- _WORK REQUIRED_
Rewrite the records from their start through the line containing "point(542,373)", swapping "street light" for "lamp post" and keeping everything else unchanged. Omit the pictures from your answer.

- _LISTED ENTRIES_
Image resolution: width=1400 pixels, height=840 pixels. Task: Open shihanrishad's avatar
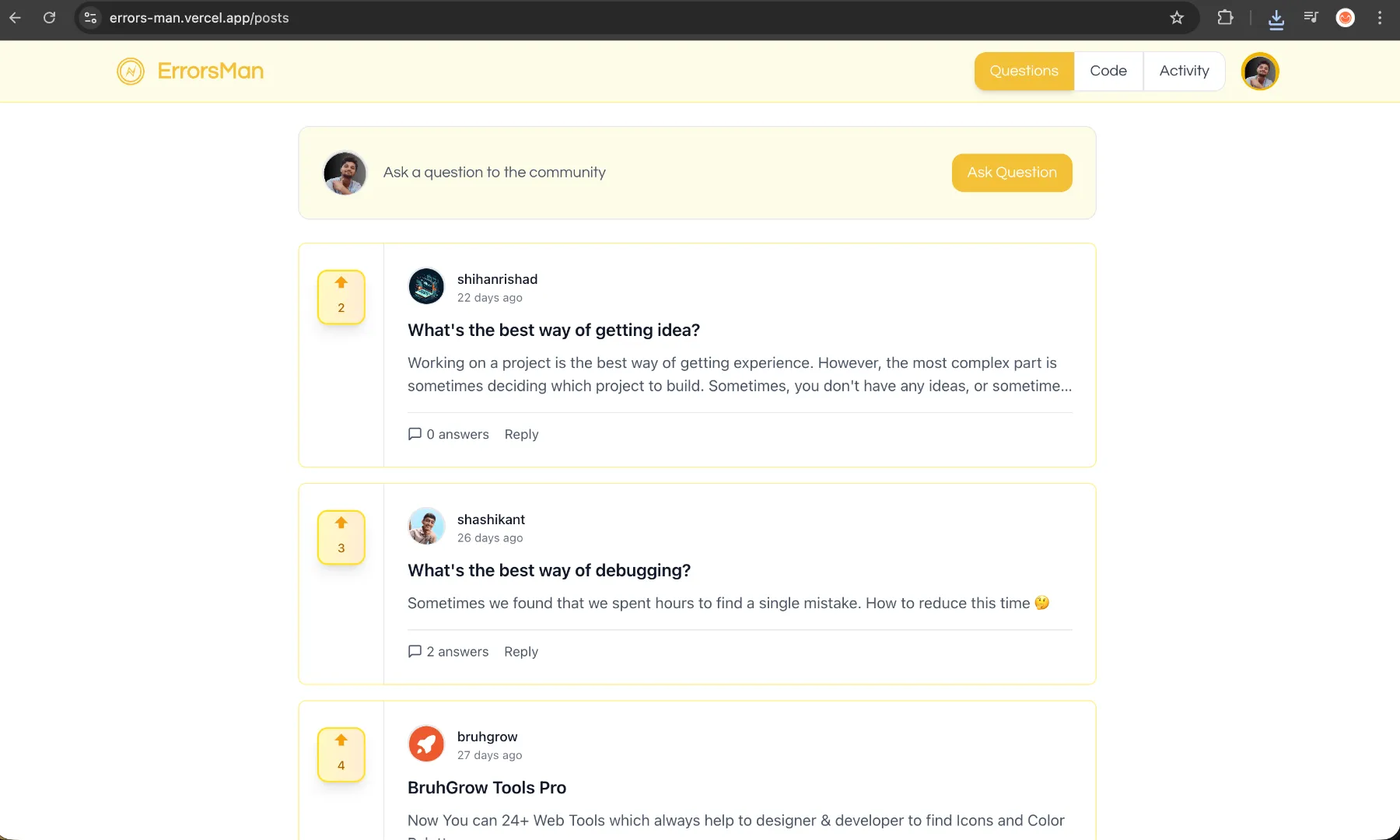426,286
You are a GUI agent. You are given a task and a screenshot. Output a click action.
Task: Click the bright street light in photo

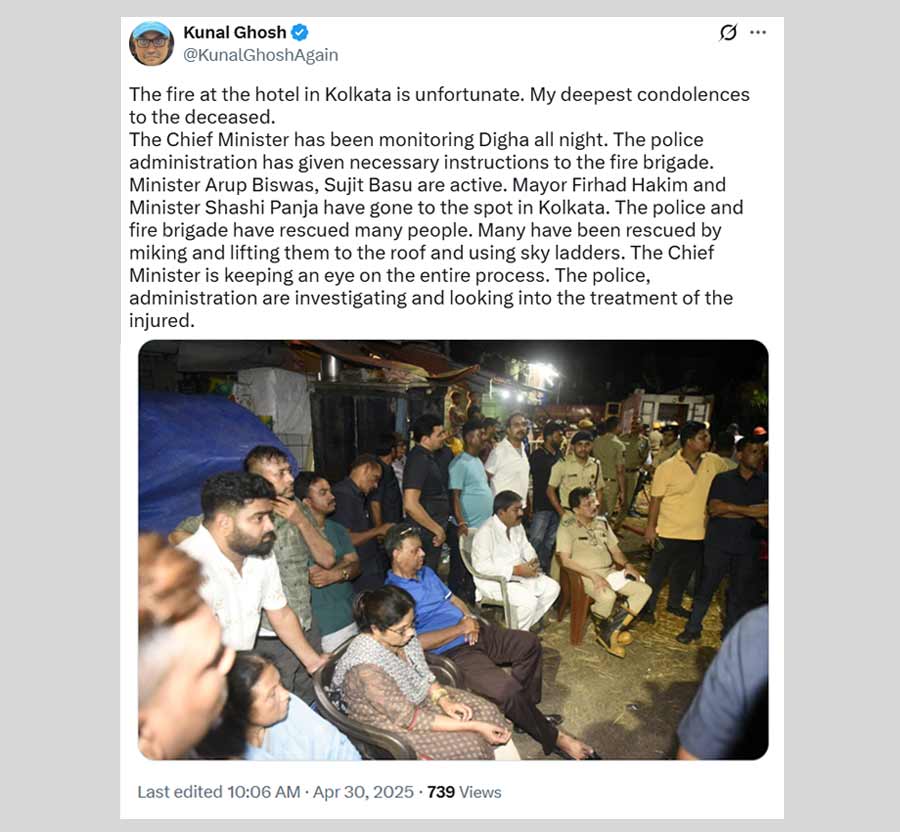point(542,373)
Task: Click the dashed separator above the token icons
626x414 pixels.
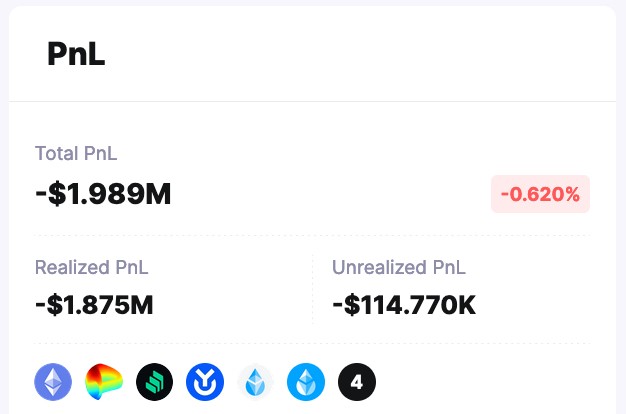Action: click(313, 343)
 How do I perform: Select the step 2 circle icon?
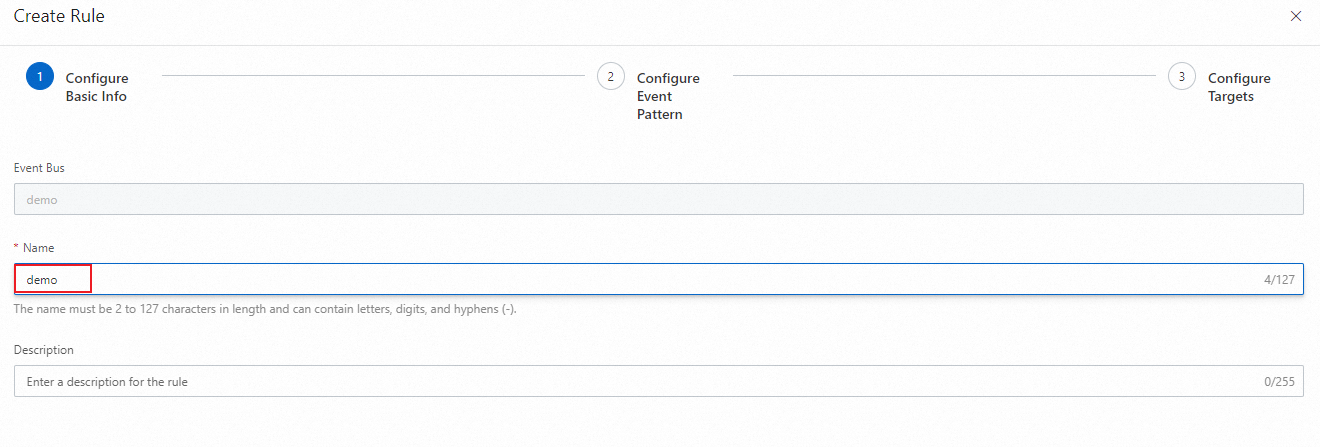610,77
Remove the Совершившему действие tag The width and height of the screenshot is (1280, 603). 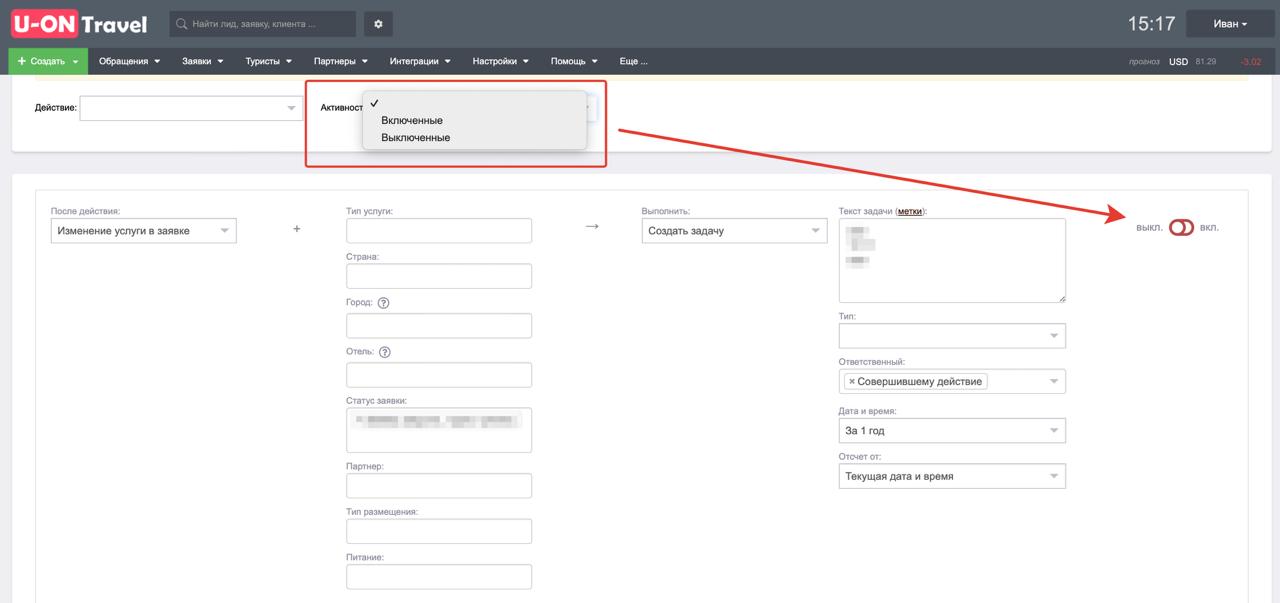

- _ANSWER FOR THE TASK_
Image resolution: width=1400 pixels, height=840 pixels. Task: Open shihanrishad's avatar
426,286
You are a GUI agent. You are given a task and a screenshot. Output a click action.
Task: Click the bright lamp post in photo

point(542,373)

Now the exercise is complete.